Observability Setup

Tumult emits OpenTelemetry traces, metrics, and logs for every experiment run. This guide covers the complete span hierarchy, attribute reference, structured events, and how to route telemetry to your backend.

Architecture

Tumult ──OTLP──▶ OTel Collector ──▶ Your Backend
                  (the fan-out)
                       │
                       ├──▶ Jaeger / Tempo (traces)
                       ├──▶ Prometheus / Mimir (metrics)
                       ├──▶ Loki / Elasticsearch (logs)
                       └──▶ SigNoz / Datadog / etc.

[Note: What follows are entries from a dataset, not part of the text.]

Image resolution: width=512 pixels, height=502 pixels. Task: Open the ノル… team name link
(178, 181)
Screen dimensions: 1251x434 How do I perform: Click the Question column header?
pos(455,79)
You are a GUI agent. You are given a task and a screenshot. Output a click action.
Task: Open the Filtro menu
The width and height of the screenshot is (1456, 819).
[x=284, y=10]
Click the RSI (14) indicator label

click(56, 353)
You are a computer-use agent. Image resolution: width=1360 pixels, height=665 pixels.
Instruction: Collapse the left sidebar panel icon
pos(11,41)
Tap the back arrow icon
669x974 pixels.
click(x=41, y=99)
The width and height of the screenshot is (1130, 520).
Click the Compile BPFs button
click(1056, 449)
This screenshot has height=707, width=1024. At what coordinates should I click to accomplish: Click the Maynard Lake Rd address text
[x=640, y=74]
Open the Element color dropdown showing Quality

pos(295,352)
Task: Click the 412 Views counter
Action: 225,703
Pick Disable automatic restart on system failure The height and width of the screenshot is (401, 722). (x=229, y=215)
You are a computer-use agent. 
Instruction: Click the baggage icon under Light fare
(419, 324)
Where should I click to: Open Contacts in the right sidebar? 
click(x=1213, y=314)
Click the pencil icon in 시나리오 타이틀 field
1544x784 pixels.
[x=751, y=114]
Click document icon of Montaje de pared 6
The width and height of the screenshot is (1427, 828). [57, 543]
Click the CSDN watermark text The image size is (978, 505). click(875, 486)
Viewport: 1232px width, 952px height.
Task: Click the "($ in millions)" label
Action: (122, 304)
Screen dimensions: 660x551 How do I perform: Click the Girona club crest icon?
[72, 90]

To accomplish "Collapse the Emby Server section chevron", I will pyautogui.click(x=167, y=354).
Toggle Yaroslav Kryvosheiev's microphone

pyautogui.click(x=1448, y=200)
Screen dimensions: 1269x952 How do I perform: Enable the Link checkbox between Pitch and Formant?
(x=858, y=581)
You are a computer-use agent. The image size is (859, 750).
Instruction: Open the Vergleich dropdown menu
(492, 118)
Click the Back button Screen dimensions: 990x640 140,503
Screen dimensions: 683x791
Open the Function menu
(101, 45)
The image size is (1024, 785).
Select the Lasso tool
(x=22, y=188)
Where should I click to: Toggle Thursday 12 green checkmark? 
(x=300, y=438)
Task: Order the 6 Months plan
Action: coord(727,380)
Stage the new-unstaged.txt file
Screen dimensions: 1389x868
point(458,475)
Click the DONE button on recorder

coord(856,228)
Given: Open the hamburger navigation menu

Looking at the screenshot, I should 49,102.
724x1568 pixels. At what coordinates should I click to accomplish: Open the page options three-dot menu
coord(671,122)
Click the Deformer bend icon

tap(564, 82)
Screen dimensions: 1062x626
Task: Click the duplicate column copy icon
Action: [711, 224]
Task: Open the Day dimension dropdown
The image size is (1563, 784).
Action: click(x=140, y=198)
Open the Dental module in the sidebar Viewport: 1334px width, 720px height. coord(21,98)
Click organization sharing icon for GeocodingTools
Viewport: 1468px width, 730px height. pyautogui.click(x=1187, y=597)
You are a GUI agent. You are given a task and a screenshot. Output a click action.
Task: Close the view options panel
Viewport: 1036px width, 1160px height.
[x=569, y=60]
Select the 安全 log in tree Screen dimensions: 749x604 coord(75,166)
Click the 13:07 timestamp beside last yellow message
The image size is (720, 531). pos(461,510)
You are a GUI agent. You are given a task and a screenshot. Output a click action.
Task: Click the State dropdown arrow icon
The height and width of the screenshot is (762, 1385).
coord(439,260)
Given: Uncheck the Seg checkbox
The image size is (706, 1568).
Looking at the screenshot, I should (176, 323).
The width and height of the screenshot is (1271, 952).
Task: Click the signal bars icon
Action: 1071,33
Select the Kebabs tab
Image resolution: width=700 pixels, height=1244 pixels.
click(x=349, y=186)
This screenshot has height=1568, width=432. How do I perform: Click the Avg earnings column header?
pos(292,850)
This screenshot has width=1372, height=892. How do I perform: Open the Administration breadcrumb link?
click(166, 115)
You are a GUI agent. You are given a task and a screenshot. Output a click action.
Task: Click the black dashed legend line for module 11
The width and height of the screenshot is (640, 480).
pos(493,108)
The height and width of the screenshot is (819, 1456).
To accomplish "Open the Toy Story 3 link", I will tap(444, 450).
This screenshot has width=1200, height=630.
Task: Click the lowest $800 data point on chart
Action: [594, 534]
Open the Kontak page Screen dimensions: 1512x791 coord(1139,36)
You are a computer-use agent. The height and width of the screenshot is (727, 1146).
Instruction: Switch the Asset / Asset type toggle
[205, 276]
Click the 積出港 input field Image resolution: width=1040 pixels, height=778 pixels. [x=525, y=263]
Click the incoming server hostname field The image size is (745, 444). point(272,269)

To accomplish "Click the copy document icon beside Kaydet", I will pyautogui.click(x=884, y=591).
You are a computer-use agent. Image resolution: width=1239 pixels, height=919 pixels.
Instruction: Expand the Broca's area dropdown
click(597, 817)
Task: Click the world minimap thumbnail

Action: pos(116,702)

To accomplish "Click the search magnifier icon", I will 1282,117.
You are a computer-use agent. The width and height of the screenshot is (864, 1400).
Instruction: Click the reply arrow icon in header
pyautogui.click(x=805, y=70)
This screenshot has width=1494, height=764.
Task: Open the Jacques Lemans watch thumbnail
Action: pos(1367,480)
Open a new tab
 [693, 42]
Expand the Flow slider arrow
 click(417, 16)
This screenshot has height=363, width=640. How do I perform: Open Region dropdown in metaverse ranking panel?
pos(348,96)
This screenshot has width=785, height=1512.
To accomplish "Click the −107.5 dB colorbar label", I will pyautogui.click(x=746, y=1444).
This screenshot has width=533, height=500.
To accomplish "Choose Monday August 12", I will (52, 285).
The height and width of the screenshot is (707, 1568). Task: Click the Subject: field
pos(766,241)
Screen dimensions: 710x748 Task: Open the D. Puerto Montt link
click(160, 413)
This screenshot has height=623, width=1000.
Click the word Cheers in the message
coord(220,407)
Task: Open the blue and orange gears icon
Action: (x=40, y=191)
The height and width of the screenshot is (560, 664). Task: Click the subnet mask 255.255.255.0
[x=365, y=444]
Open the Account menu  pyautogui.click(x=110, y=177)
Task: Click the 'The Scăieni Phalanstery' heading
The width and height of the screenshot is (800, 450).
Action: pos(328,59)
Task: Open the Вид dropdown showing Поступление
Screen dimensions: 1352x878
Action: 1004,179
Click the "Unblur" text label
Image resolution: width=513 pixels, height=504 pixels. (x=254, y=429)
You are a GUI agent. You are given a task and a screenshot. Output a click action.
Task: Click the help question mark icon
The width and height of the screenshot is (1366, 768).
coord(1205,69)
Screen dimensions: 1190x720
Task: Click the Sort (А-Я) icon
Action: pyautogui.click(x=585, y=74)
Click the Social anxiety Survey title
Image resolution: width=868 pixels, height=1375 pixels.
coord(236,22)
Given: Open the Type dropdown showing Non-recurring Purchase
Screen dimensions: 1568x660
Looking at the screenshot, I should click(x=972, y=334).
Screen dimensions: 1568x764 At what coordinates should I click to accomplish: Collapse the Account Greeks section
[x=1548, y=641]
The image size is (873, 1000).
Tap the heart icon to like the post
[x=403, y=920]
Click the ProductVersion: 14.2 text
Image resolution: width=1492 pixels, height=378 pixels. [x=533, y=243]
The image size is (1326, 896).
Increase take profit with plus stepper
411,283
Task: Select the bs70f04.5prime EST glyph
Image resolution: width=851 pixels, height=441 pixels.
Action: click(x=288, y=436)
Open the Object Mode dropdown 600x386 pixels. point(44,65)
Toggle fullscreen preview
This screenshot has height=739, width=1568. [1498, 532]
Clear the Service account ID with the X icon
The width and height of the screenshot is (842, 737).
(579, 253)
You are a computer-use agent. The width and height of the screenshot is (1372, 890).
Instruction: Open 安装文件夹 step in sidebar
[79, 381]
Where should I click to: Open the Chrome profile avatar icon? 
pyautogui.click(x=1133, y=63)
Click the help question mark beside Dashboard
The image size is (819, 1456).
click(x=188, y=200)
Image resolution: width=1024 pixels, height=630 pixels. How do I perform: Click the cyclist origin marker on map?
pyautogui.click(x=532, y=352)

Tumult speaks OTLP only. The OTel Collector routes telemetry to your backend of choice. You never need to change Tumult configuration when switching backends.

Quick Start (Development)

The fastest way to see traces locally:

cd docker/
docker compose up -d

This starts:

OTel Collector on localhost:14317 (gRPC) and localhost:14318 (HTTP)
SigNoz UI on http://localhost:13301
Jaeger UI (classic stack) on http://localhost:16686

Then run an experiment:

OTEL_EXPORTER_OTLP_ENDPOINT=http://localhost:14317 tumult run experiment.toon

Open SigNoz at http://localhost:13301 → Services → tumult, and you’ll see the experiment trace with all phases.

Configuration

Environment Variables

Variable	Default	Description
`TUMULT_OTEL_ENABLED`	`true`	Enable/disable telemetry collection
`TUMULT_OTEL_CONSOLE`	`false`	Also print spans to stdout
`TUMULT_MCP_TOKEN`	—	Bearer token for MCP server auth (unset = no auth)
`TUMULT_CLICKHOUSE_URL`	—	ClickHouse URL for SigNoz cross-correlation mode
`OTEL_EXPORTER_OTLP_ENDPOINT`	`http://localhost:4317`	OTLP collector endpoint
`OTEL_SERVICE_NAME`	`tumult`	Service name in telemetry
`OTEL_RESOURCE_ATTRIBUTES`	—	Additional resource attributes (e.g., `deployment.environment=staging`)

Disabling Telemetry

TUMULT_OTEL_ENABLED=false tumult run experiment.toon

Telemetry is still collected internally (for the journal), but nothing is exported via OTLP.

Collector Configurations

Reference configs are provided in the collector/ directory:

File	Backend	Use Case
`otel-collector-config.yaml`	Console (stdout)	Development, debugging
`otel-collector-dev.yaml`	Jaeger	Local development with docker-compose
`otel-collector-signoz.yaml`	SigNoz	All-in-one observability
`otel-collector-grafana.yaml`	Tempo + Mimir + Loki	Grafana stack
`otel-collector-e2e.yaml`	Multi-backend	E2E test environment

SigNoz

# Start via Docker (recommended — see docker/README.md)
make up-observe
open http://localhost:13301

# Or run the collector standalone:
otelcol --config collector/otel-collector-signoz.yaml

Grafana Stack (Tempo + Mimir + Loki)

# Requires Tempo, Mimir, and Loki running
otelcol --config collector/otel-collector-grafana.yaml

Span Hierarchy

Every experiment produces the following span tree. The root span is resilience.experiment; all nested spans are children.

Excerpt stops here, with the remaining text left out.